## Begin Given data
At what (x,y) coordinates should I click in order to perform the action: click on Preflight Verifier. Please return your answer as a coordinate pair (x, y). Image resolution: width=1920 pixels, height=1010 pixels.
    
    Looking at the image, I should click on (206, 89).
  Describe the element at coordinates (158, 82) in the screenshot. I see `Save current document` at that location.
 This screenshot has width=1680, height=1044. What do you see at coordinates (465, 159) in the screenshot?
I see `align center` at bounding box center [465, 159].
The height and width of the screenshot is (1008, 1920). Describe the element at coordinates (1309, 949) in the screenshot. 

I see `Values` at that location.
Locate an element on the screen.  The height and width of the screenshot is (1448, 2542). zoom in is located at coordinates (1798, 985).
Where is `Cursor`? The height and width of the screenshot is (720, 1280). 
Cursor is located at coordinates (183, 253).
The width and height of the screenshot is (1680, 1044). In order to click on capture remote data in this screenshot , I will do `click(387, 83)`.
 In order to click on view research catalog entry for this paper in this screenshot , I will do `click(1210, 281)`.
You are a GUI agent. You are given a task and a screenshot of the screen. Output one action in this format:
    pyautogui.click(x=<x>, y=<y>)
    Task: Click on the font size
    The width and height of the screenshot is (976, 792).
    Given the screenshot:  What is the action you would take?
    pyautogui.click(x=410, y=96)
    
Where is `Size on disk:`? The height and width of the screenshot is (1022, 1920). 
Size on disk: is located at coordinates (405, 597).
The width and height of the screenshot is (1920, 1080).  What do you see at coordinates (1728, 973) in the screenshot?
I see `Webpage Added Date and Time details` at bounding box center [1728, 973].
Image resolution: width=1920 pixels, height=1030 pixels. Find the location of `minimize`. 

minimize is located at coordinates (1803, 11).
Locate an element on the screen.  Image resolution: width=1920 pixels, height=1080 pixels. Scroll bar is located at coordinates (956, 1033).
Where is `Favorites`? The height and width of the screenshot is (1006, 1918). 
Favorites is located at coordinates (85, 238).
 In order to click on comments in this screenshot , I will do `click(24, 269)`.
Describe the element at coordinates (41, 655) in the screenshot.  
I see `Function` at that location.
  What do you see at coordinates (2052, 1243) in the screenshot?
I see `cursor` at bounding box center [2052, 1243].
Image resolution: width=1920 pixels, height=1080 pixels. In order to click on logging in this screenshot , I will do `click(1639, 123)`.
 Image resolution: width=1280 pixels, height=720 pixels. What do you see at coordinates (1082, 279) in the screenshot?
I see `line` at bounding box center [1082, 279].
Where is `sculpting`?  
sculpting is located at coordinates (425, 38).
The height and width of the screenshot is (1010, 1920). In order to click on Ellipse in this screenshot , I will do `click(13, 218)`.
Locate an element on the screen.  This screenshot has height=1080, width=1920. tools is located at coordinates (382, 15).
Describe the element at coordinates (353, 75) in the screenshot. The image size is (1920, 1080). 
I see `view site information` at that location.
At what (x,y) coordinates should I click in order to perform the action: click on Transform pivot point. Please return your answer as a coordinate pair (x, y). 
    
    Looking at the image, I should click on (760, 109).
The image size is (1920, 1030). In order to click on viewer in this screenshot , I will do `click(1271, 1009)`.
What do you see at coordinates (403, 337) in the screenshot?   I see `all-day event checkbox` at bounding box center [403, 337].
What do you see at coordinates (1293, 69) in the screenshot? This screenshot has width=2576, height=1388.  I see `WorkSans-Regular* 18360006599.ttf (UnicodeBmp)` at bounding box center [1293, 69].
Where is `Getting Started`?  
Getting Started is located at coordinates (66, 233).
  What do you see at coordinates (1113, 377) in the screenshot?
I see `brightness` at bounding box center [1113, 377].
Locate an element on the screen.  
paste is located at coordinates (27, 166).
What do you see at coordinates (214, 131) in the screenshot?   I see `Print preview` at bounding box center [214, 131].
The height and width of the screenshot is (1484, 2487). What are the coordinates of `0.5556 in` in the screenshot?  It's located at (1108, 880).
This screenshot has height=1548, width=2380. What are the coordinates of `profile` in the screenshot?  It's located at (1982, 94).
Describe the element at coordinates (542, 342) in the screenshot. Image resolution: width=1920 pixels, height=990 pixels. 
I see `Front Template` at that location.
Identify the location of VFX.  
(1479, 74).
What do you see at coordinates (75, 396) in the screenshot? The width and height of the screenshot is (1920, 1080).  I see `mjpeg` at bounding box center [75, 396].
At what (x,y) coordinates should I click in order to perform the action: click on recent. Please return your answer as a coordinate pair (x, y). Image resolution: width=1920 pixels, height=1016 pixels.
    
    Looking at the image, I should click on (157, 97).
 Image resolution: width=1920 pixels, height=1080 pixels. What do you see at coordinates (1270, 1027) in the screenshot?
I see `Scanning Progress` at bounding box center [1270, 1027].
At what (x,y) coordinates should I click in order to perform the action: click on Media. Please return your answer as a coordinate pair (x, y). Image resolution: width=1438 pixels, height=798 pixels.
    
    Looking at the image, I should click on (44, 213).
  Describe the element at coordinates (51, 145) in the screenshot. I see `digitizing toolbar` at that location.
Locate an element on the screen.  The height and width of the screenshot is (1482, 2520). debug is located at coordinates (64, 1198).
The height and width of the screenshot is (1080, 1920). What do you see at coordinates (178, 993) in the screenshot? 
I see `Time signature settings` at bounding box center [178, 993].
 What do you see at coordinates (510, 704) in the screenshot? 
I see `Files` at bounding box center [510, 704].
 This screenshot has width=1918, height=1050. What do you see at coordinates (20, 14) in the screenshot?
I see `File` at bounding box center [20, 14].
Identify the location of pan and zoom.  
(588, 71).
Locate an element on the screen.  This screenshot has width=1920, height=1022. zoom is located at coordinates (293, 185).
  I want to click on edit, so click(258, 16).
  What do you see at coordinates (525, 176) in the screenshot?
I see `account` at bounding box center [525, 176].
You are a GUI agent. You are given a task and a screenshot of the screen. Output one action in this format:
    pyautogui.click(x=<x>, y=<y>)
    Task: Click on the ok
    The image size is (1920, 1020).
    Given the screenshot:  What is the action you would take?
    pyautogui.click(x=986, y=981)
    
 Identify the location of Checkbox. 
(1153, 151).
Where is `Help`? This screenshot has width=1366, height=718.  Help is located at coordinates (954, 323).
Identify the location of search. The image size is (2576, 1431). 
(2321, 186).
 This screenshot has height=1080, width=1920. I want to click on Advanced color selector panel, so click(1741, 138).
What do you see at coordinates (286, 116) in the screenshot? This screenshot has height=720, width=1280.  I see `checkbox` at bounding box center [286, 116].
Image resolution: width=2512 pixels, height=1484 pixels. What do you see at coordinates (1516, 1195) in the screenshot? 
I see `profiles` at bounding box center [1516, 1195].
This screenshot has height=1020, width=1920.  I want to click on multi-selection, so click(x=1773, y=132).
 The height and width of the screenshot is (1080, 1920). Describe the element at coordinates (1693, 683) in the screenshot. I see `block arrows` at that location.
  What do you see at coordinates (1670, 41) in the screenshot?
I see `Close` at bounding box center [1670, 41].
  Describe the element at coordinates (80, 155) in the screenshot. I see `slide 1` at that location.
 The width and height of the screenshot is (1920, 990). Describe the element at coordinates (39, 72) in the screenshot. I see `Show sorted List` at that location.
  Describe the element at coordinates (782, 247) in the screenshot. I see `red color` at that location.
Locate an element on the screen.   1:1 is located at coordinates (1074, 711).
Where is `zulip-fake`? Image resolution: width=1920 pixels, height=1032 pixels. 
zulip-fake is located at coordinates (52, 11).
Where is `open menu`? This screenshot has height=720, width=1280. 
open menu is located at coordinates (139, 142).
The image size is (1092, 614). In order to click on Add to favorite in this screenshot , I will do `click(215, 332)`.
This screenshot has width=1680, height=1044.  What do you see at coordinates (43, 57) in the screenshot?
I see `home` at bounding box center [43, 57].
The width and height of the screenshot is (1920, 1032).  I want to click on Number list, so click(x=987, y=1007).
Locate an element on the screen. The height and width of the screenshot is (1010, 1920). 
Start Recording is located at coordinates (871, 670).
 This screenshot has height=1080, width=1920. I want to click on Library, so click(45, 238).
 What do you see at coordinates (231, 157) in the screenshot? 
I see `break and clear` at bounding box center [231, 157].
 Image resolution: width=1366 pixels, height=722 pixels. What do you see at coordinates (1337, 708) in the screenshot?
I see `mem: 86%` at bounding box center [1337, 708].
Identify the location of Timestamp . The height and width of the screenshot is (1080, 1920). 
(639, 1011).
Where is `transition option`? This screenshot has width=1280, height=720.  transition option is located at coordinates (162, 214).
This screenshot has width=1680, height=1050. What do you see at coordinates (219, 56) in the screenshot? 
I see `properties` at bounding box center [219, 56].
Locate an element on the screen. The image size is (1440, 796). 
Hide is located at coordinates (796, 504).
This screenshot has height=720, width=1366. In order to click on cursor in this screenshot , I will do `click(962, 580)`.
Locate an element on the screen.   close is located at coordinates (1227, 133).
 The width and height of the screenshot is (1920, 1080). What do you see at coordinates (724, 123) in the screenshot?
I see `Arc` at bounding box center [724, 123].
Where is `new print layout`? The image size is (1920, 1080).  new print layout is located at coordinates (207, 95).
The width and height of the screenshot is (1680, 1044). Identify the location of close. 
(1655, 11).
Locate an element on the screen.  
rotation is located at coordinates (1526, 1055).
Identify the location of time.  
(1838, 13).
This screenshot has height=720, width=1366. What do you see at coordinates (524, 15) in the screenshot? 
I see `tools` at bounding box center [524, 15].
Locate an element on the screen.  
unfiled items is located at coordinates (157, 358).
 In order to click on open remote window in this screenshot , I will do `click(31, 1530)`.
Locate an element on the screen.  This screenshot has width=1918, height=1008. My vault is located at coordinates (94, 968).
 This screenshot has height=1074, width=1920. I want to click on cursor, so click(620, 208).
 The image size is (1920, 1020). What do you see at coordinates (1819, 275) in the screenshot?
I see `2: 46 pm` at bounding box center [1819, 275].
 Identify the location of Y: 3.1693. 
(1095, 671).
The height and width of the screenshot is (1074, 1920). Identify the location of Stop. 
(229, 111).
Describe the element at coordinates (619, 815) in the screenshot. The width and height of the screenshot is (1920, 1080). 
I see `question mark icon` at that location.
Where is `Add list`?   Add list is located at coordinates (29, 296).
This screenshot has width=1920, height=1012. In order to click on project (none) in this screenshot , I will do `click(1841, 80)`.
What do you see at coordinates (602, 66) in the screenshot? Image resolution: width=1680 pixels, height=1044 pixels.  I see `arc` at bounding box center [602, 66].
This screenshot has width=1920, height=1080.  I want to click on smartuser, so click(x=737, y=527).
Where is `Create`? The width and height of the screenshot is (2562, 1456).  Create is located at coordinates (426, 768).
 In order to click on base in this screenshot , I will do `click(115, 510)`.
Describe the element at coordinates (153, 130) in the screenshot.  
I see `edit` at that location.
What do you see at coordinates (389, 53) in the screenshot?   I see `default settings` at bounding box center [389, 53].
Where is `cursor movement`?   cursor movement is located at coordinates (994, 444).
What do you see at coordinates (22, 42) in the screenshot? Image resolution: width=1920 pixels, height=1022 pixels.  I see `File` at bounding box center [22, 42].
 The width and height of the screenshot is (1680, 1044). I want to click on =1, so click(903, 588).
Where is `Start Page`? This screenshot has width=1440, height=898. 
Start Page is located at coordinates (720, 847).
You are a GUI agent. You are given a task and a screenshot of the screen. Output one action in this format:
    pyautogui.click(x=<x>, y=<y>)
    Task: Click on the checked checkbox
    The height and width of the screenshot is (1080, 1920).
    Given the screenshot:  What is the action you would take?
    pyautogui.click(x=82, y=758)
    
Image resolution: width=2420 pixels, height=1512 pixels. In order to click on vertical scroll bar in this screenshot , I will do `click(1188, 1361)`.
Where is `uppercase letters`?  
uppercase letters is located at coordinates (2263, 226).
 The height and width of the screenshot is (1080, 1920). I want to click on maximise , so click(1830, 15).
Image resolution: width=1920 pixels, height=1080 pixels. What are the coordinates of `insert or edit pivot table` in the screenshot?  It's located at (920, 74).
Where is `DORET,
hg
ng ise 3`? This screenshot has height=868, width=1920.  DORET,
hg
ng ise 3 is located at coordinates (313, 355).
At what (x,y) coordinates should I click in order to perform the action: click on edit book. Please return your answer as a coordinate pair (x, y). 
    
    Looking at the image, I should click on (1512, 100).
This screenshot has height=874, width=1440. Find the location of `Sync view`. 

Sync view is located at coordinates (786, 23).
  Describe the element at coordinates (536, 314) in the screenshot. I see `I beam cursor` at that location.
## End Given data
> _Task statement_: Copy the entries exactly, starting at the beginning of the entries and ending with the line that contains "coordinates (1798, 985).".

> _Written answer_:
At what (x,y) coordinates should I click in order to perform the action: click on Preflight Verifier. Please return your answer as a coordinate pair (x, y). Image resolution: width=1920 pixels, height=1010 pixels.
    
    Looking at the image, I should click on (206, 89).
  Describe the element at coordinates (158, 82) in the screenshot. I see `Save current document` at that location.
 This screenshot has width=1680, height=1044. What do you see at coordinates (465, 159) in the screenshot?
I see `align center` at bounding box center [465, 159].
The height and width of the screenshot is (1008, 1920). Describe the element at coordinates (1309, 949) in the screenshot. 

I see `Values` at that location.
Locate an element on the screen.  The height and width of the screenshot is (1448, 2542). zoom in is located at coordinates (1798, 985).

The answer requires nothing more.